FMD is extensively used to asses conduit artery endothelial function, but the results produced with this technique are worthy of consideration only when specific methodologic requirements are satisfied. Basically, the low reproducibility of FMD can be improved by the use of a mechanical clamp to adjust and keep firm the ultrasound probe and by the application of a computerized system to continuously measure brachial artery diameter to detect the maximal vasodilation or calculate other important parameters, such as the area under the curve.¹¹ Because the present results have been obtained with this kind of methodology, it is possible to state that sildenafil does not improve conduit artery endothelial function in essential hypertensive patients. However, because the endothelium is an autocrine/paracrine organ with several functions and different pathways, these negative results should not discourage continued investigation of the effect of PDE 5 inhibitors on other aspects of endothelial dysfunction.

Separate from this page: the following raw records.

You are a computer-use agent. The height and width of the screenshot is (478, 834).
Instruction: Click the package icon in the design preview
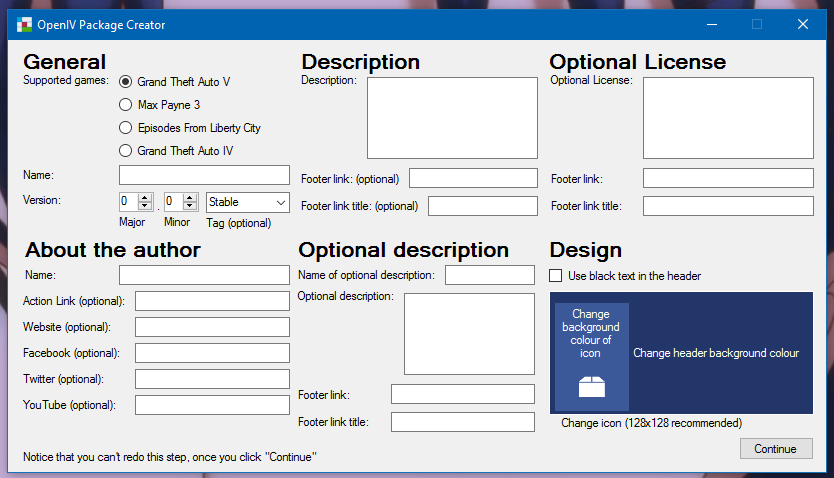[592, 387]
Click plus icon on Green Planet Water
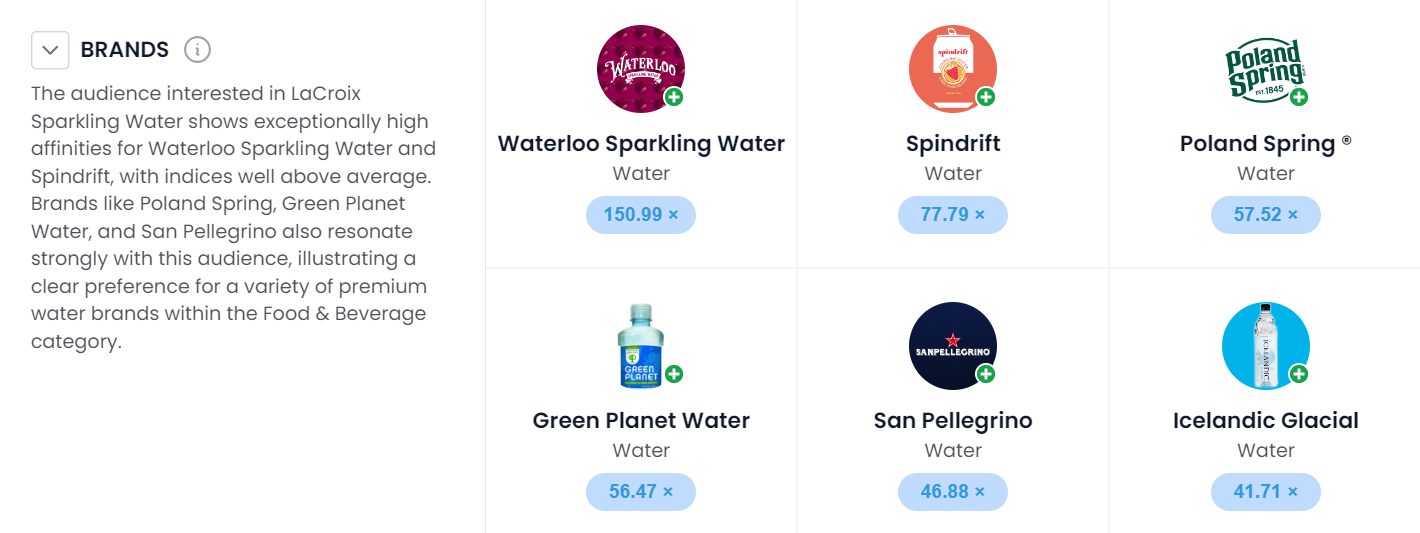This screenshot has width=1420, height=533. (x=674, y=374)
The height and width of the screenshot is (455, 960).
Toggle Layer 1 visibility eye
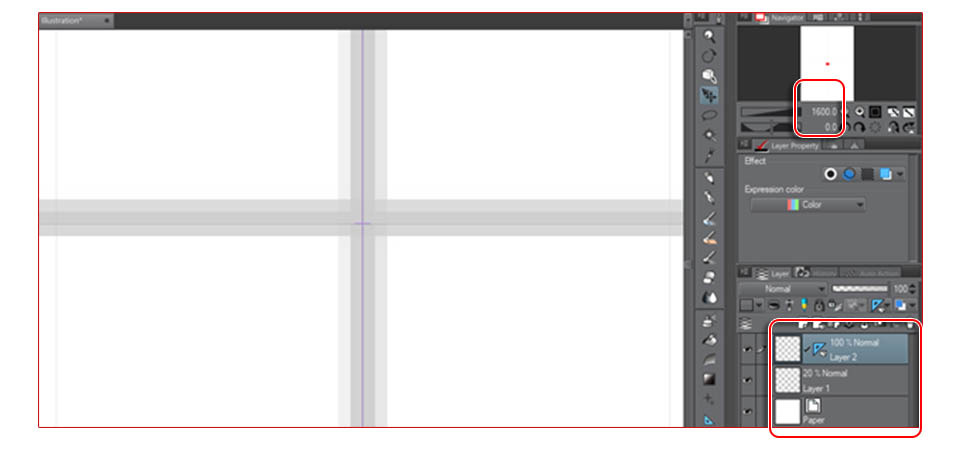(x=747, y=380)
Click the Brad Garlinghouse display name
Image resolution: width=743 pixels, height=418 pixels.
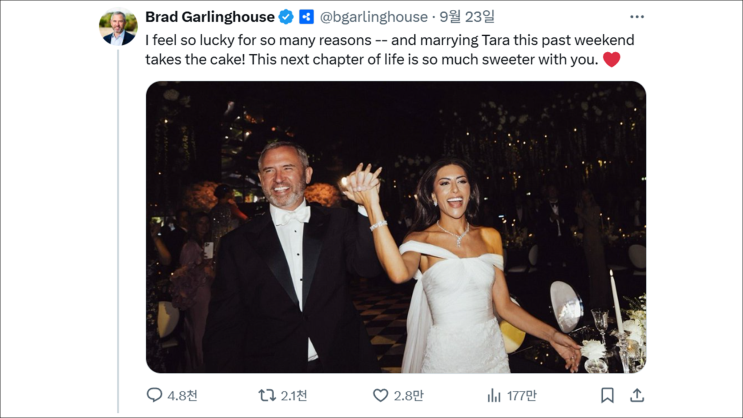tap(210, 17)
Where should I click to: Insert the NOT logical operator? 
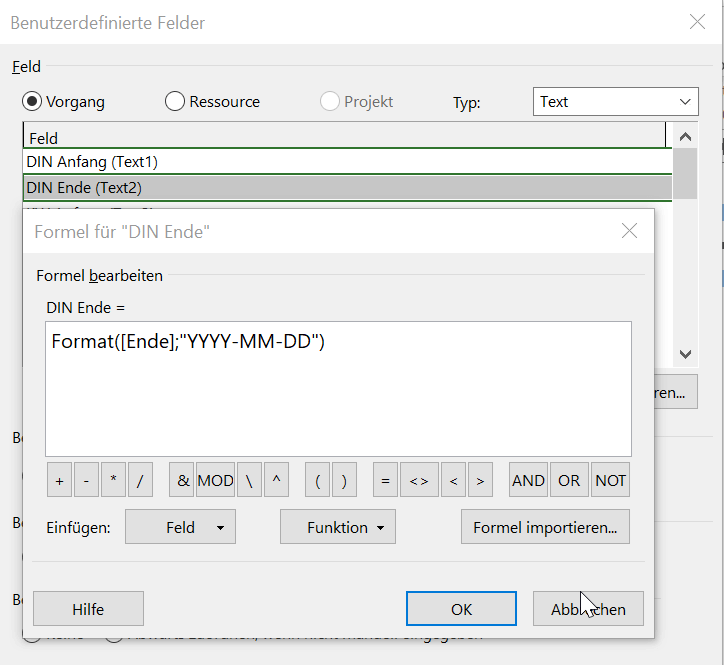coord(610,481)
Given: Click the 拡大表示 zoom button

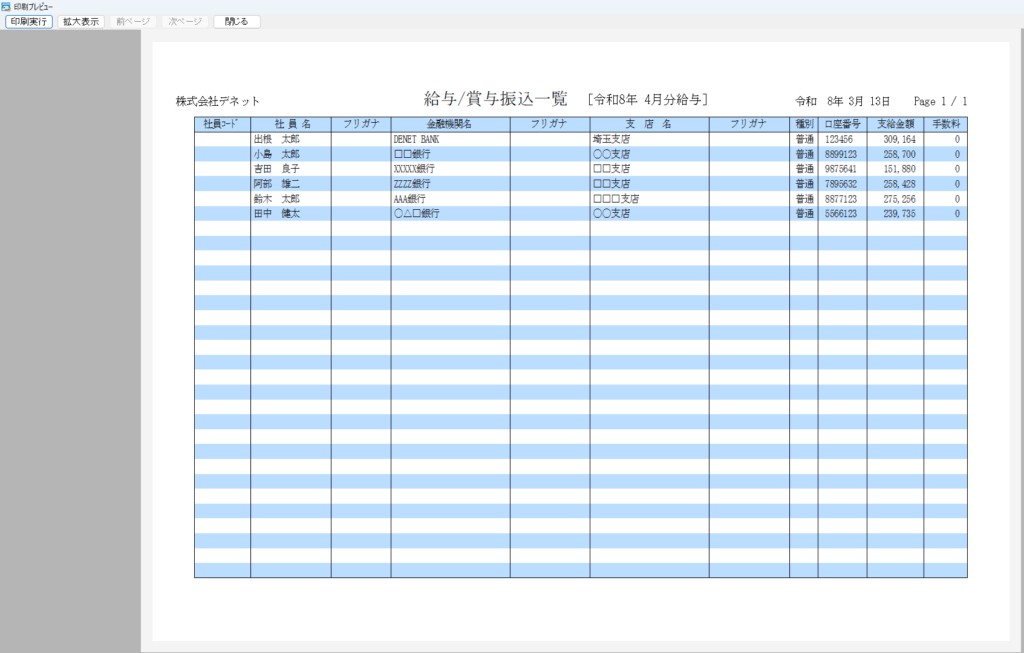Looking at the screenshot, I should [80, 21].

In conclusion, the present study indicates that PDE 5 inhibition might be a valid option to reduce BP in hypertensive patients. Obviously this is only the beginning of the story, and a more complete development of sildenafil or other PDE 5 inhibitors as antihypertensive drugs is needed. Important issues to be addressed include: the use of slow-release formulations or compounds with long half-life to assure a homogenous BP-lowering effect lasting 24 hours; the demonstration of the safety of these drugs during long-term administration; and the evaluation of interactions with antihypertensive and nonantihypertensive drugs. A final and crucial aspect is the effect of PDE 5 on target organ damage. The results of this study do not support specific effects on conduit artery function. However, a prolonged treatment might give different results, especially on vascular structural changes, which are important alterations of hypertensive disease. In addition, the effect of PDE 5 inhibition on other major determinants of hypertensive organ damage, including left ventricular hypertrophy and microalbuminuria, needs to be assessed.¹ If the story is to have a positive end, PDE 5 inhibitors may be a useful adjunctive drug class for the pharmacological treatment of essential hypertension and improved BP control in the general population.